Mexico prepares to begin underground search for trapped miners
Mexico City Mexican authorities said Friday they were finally in a position to begin searching a flooded coal mine where 10 workers have been trapped for more than a week, offering fresh hope to anguished relatives.
“We have all the conditions to go down there today… to search for and rescue” the miners, civil defense national coordinator Laura Velazquez said.
Velazquez said the rescue operation would become possible once “97 percent of the water” has been extracted from the 60-meter (200-feet) deep mine in Agujita in the northern Coahuila state.

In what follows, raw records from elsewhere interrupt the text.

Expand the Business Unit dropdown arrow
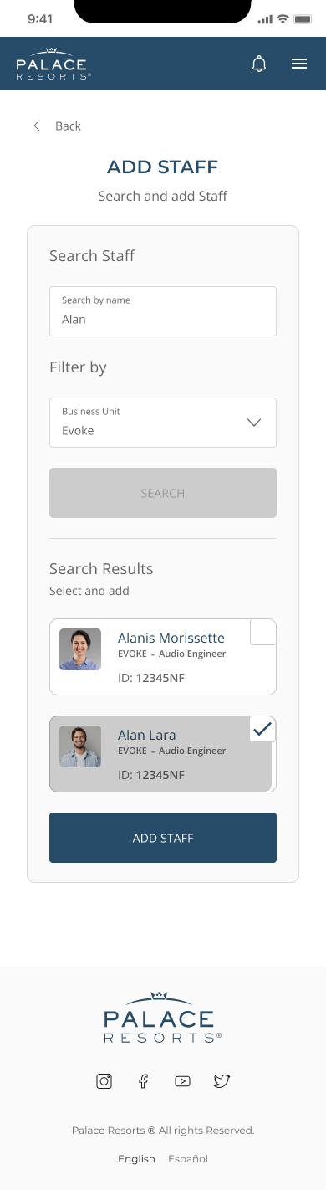The image size is (326, 1190). point(255,423)
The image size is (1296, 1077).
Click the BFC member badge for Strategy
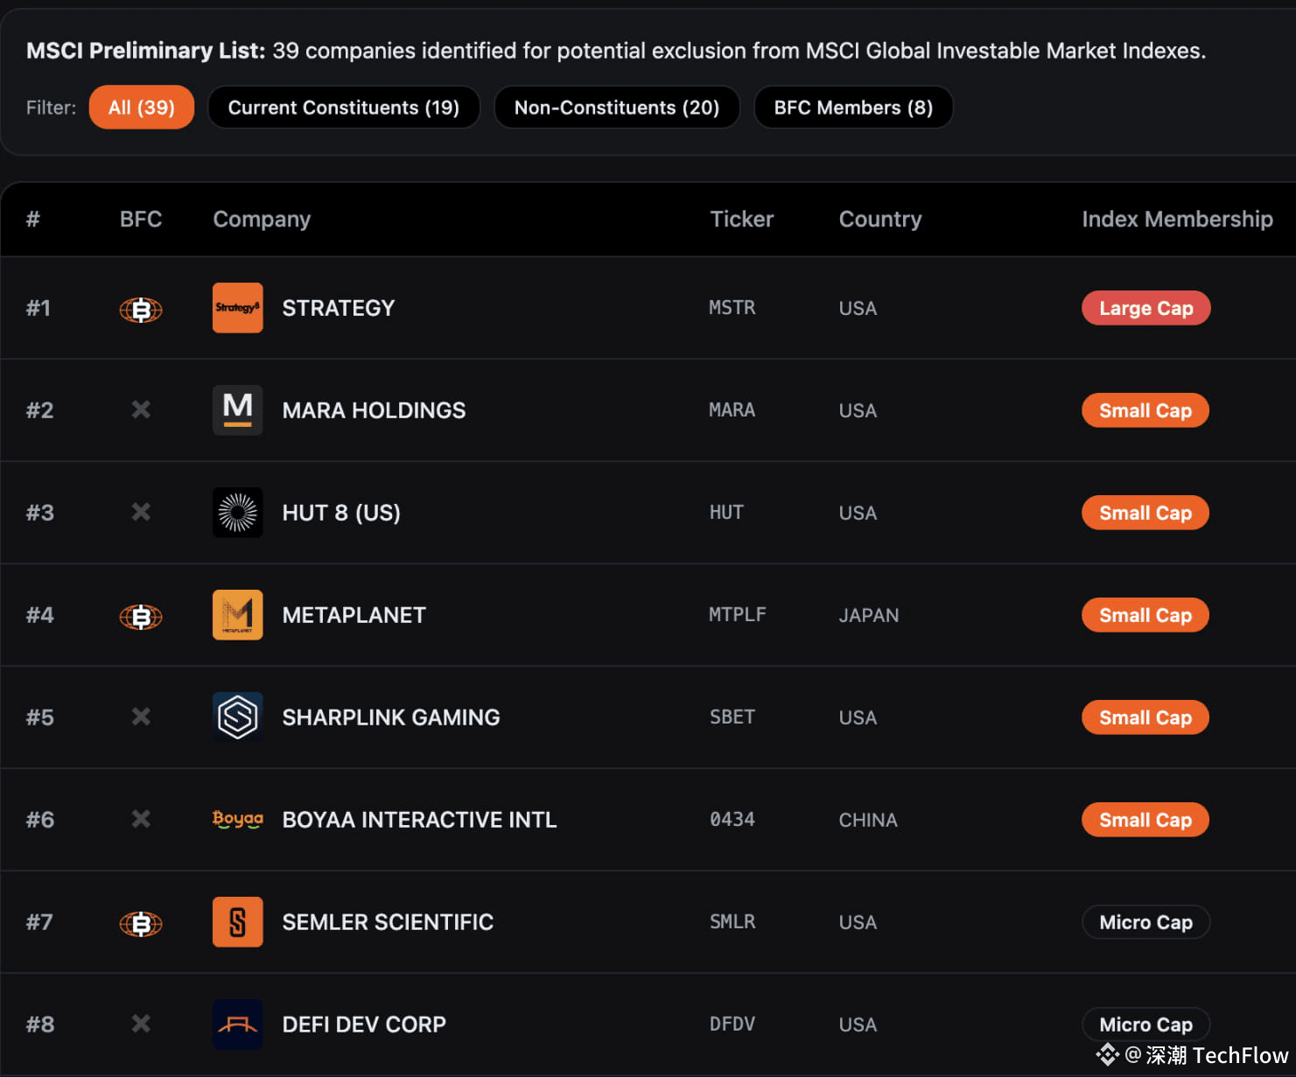coord(141,310)
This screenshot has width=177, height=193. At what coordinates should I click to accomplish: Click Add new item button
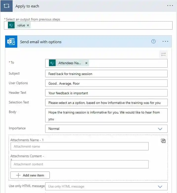30,175
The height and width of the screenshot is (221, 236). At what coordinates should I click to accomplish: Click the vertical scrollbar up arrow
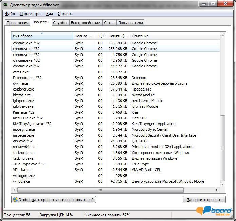click(x=223, y=35)
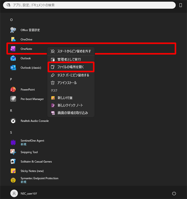Open the Office 言語設定 app icon
187x199 pixels.
click(13, 30)
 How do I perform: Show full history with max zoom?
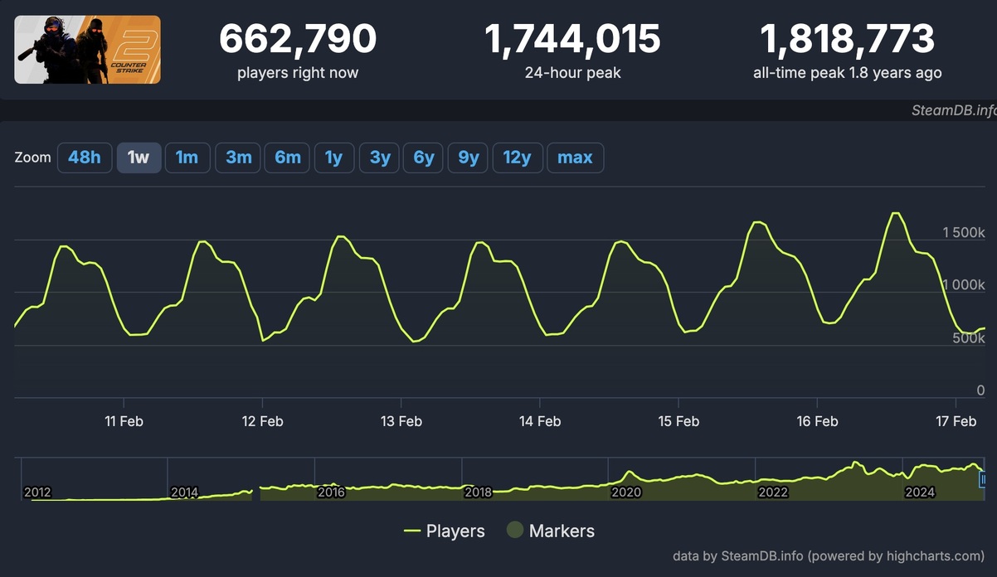(x=575, y=158)
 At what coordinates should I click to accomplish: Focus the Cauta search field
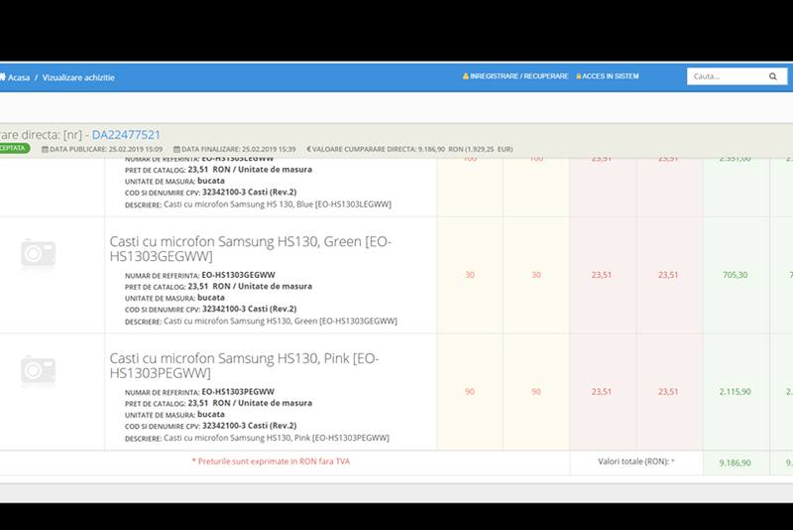pos(724,76)
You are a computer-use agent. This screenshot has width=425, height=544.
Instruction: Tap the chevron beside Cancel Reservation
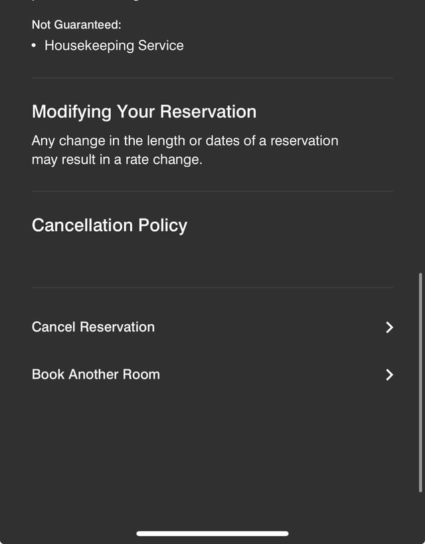point(389,327)
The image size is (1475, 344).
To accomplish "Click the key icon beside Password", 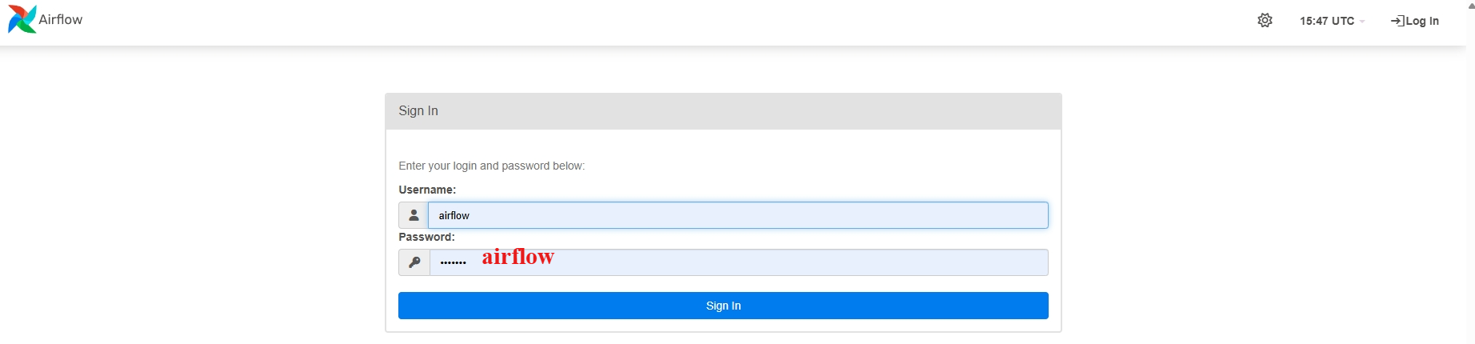I will pyautogui.click(x=414, y=262).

“The necessary resources for the search and rescue have been prepared,” she said by video link during President Andres Manuel Lopez Obrador’s daily news conference.
The water level in one of the three vertical shafts that rescuers will try to enter has been reduced to 70 centimeters (27 inches), from more than 30 meters initially, Defense Minister Luis Cresensio Sandoval said.
The other two shafts still have 3.9 and 4.7 meters of water.
Authorities consider 1.5 meters to be an acceptable water level to gain access to the crudely constructed El Pinabete mine.
“In any case, we’re going to continue pumping…. The process is slow but we don’t want to take any risks,” said Velazquez.
Songs, prayers
The announcement provided a new glimmer of hope for families that have become increasingly frustrated with the pace of the rescue operation.
“With that level (of water) you can already enter — God willing,” David Huerta, the brother-in-law of one of the trapped workers, told .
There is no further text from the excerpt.